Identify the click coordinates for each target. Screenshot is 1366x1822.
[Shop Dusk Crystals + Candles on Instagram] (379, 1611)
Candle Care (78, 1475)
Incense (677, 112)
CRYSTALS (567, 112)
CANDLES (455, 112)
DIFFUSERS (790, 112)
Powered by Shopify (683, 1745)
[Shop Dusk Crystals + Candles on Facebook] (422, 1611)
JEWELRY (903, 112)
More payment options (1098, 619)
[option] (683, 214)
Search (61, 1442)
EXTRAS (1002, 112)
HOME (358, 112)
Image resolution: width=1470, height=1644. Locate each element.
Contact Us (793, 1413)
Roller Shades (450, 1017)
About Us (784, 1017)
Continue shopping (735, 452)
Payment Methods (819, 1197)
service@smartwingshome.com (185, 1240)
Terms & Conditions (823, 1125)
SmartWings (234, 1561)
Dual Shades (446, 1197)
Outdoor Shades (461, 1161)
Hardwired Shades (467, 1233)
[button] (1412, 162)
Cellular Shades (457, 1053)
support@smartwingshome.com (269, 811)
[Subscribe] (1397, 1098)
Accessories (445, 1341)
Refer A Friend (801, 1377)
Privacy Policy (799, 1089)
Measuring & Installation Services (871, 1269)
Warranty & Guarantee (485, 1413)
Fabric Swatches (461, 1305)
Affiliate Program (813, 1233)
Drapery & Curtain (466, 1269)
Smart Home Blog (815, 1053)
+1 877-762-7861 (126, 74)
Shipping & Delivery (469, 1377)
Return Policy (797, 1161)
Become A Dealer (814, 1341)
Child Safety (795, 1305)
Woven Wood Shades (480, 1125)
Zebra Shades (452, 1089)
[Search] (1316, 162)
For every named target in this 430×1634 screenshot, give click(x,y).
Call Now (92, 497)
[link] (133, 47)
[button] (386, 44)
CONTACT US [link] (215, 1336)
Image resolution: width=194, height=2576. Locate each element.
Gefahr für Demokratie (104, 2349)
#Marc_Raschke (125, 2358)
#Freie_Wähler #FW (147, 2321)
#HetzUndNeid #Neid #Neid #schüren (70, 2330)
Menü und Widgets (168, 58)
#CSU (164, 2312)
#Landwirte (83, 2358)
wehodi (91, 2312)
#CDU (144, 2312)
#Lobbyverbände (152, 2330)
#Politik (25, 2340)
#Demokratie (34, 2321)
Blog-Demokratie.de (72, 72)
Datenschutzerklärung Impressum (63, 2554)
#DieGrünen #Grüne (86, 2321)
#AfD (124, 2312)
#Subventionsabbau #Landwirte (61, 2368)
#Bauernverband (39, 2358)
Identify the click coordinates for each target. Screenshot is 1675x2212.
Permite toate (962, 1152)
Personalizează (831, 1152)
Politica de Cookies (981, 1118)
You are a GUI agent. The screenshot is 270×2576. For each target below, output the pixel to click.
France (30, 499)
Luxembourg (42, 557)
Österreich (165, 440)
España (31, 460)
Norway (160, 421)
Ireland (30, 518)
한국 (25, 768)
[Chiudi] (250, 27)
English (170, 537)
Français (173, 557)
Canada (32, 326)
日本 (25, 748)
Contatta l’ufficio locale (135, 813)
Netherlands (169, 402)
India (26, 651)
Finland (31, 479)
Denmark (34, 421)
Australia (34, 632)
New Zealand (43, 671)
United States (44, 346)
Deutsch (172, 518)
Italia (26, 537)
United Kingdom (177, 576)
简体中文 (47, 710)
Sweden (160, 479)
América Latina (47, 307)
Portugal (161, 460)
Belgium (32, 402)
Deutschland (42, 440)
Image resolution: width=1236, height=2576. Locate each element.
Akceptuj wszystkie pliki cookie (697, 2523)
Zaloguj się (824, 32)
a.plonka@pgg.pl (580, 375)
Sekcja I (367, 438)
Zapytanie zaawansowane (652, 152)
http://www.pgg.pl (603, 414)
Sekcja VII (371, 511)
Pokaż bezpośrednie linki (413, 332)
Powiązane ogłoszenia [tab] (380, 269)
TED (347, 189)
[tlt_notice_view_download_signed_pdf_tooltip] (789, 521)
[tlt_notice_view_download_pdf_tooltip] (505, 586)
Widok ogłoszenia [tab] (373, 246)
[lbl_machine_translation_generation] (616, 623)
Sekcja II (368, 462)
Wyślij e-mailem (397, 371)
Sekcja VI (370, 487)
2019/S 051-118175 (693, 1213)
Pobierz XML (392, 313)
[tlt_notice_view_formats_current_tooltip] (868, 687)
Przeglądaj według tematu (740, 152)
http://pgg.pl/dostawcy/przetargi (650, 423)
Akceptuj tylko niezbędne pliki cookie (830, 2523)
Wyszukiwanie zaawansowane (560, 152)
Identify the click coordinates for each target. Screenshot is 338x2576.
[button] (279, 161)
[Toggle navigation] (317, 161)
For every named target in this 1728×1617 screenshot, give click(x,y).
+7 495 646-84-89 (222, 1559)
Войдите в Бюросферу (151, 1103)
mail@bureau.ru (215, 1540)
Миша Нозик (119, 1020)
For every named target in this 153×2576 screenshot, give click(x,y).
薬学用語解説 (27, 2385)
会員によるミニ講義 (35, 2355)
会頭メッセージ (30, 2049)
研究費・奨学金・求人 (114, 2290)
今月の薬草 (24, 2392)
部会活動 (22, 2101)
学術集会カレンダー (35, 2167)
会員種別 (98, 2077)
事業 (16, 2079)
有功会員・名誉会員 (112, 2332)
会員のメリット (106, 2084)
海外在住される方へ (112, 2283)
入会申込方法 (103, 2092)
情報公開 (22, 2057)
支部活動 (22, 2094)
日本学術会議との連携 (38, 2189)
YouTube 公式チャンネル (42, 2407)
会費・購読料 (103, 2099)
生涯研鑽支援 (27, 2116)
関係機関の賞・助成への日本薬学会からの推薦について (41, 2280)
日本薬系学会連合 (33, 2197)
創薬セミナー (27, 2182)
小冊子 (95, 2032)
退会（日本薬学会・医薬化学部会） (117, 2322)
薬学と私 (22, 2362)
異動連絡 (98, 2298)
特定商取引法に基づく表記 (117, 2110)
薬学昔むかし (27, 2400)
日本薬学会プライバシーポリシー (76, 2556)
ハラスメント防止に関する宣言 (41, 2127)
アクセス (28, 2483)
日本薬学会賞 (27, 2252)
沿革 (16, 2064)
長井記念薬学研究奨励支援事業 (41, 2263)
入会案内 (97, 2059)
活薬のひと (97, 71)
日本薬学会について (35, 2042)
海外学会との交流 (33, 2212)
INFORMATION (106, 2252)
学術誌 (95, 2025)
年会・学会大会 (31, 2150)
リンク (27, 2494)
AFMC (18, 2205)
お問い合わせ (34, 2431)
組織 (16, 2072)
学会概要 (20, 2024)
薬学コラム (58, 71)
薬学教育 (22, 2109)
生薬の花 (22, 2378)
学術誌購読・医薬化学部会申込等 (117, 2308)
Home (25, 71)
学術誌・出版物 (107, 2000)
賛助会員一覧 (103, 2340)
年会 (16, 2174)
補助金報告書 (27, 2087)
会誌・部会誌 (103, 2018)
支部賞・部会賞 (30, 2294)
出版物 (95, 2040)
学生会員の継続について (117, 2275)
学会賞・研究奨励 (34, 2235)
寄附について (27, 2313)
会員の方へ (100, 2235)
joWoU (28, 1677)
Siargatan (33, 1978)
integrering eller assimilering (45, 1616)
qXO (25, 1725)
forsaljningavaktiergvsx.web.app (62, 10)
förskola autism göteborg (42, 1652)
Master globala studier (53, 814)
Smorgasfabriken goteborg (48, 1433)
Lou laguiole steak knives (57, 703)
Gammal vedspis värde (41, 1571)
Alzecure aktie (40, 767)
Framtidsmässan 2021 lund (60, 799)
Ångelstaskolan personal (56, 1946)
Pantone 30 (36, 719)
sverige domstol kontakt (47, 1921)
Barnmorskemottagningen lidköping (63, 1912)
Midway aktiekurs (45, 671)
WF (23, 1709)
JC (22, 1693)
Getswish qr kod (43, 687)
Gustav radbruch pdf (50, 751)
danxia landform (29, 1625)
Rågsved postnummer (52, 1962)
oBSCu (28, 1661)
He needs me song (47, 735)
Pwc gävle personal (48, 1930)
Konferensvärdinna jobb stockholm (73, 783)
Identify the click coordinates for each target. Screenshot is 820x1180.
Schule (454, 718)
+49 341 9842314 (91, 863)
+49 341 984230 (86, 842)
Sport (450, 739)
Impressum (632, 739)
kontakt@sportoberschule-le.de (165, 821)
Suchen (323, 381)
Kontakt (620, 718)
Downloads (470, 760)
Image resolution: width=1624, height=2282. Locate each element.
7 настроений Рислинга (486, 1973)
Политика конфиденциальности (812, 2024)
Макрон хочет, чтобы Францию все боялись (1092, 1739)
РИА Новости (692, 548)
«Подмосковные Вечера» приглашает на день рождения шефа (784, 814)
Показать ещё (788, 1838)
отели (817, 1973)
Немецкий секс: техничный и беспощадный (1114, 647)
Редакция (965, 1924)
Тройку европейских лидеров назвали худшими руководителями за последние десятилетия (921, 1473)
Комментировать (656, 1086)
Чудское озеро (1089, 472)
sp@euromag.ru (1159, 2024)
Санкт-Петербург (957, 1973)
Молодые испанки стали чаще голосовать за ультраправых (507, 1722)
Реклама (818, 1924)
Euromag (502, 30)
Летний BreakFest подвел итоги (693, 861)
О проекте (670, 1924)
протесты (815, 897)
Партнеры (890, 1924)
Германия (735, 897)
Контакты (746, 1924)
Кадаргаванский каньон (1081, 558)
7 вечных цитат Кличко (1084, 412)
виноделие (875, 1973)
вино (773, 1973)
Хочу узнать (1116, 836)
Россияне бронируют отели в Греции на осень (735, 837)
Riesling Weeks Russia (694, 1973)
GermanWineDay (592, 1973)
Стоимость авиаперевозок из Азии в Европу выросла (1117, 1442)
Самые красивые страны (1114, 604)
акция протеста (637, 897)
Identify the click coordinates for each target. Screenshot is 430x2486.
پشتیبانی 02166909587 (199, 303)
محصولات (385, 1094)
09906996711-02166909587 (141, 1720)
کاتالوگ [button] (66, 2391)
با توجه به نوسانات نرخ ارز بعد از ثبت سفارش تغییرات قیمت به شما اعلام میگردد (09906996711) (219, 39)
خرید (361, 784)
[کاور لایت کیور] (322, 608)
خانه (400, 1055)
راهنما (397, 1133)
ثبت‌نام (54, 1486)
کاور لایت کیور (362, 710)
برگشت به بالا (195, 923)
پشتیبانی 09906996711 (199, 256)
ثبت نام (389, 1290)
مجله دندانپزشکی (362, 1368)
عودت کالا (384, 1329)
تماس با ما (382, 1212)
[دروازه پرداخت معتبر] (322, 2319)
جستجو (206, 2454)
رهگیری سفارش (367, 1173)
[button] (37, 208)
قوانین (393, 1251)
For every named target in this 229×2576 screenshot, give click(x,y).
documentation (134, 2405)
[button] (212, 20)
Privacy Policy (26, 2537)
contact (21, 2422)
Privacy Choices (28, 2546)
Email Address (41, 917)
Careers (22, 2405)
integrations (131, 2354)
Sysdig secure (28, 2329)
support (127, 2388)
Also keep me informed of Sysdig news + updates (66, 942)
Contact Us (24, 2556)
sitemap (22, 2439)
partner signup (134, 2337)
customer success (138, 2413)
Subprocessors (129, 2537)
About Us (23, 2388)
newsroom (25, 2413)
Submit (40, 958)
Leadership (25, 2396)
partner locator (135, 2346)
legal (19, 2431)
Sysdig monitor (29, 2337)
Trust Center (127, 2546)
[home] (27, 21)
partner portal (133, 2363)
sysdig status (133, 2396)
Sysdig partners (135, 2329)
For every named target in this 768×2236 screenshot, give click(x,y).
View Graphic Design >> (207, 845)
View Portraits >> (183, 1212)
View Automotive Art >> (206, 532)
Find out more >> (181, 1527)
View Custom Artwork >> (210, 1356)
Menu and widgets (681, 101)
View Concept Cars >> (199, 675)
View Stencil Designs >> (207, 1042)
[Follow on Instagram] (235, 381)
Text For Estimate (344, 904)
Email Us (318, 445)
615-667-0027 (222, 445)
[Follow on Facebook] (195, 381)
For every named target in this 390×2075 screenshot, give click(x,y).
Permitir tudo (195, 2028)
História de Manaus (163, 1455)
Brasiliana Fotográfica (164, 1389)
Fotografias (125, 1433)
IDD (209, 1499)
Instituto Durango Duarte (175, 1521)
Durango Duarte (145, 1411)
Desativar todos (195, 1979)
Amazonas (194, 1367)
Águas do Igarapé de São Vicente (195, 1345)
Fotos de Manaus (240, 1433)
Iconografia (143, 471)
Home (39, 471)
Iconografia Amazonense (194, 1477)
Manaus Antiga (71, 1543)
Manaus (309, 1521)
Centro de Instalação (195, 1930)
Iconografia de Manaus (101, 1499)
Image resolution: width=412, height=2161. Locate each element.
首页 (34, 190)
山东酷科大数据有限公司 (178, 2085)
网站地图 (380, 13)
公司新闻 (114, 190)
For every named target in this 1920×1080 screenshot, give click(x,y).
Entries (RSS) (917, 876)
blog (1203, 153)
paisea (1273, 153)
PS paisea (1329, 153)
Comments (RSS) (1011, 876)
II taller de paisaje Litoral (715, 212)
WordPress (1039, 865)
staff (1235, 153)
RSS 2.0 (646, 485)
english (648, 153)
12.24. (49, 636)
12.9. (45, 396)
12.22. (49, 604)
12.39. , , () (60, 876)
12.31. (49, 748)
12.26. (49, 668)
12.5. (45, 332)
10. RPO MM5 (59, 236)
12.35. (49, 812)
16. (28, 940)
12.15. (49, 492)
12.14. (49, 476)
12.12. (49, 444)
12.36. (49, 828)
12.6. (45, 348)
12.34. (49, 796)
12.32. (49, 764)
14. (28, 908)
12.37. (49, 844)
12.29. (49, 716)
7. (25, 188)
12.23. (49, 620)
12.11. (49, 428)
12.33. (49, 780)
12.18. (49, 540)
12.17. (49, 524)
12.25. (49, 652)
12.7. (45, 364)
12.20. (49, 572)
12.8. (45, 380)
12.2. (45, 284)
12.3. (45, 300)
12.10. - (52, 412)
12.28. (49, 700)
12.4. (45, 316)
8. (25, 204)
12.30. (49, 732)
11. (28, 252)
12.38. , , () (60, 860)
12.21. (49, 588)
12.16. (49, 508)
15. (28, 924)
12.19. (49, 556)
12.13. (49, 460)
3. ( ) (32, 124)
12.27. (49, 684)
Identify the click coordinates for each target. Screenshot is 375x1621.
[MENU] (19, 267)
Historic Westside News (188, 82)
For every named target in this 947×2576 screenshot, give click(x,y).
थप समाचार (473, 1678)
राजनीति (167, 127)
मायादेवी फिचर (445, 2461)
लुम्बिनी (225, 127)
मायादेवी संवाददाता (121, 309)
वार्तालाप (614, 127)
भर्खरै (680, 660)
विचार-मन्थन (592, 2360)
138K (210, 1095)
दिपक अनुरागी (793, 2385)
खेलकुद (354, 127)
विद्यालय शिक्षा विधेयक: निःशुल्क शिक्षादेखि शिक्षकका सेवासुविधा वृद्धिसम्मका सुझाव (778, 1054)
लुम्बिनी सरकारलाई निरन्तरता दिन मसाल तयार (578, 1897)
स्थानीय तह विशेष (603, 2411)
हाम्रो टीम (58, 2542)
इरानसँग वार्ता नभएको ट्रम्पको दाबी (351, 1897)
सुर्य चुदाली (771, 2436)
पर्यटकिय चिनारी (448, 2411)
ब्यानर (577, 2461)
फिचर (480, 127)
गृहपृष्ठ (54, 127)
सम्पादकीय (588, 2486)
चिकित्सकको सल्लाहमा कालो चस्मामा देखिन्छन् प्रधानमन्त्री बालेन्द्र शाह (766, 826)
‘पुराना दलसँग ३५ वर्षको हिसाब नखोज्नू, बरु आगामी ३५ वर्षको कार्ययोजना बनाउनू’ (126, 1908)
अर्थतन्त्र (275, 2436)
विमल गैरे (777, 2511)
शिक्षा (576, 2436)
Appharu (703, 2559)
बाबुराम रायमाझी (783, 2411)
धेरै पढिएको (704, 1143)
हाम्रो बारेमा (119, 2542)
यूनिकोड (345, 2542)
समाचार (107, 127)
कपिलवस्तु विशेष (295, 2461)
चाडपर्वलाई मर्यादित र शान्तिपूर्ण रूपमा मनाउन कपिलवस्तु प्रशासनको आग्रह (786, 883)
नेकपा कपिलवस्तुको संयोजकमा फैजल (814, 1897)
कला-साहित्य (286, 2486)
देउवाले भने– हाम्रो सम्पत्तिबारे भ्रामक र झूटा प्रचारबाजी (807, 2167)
● ● ●
» **EXERCISE AIM**:
From the material above, set down exactly the lines starting at the one with "پشتیبانی 02166909587 (199, 303)" and ending at the one with "قوانین (393, 1251)", end lines included.

» **EXPECTED ANSWER**:
پشتیبانی 02166909587 (199, 303)
محصولات (385, 1094)
09906996711-02166909587 (141, 1720)
کاتالوگ [button] (66, 2391)
با توجه به نوسانات نرخ ارز بعد از ثبت سفارش تغییرات قیمت به شما اعلام میگردد (09906996711) (219, 39)
خرید (361, 784)
[کاور لایت کیور] (322, 608)
خانه (400, 1055)
راهنما (397, 1133)
ثبت‌نام (54, 1486)
کاور لایت کیور (362, 710)
برگشت به بالا (195, 923)
پشتیبانی 09906996711 (199, 256)
ثبت نام (389, 1290)
مجله دندانپزشکی (362, 1368)
عودت کالا (384, 1329)
تماس با ما (382, 1212)
[دروازه پرداخت معتبر] (322, 2319)
جستجو (206, 2454)
رهگیری سفارش (367, 1173)
[button] (37, 208)
قوانین (393, 1251)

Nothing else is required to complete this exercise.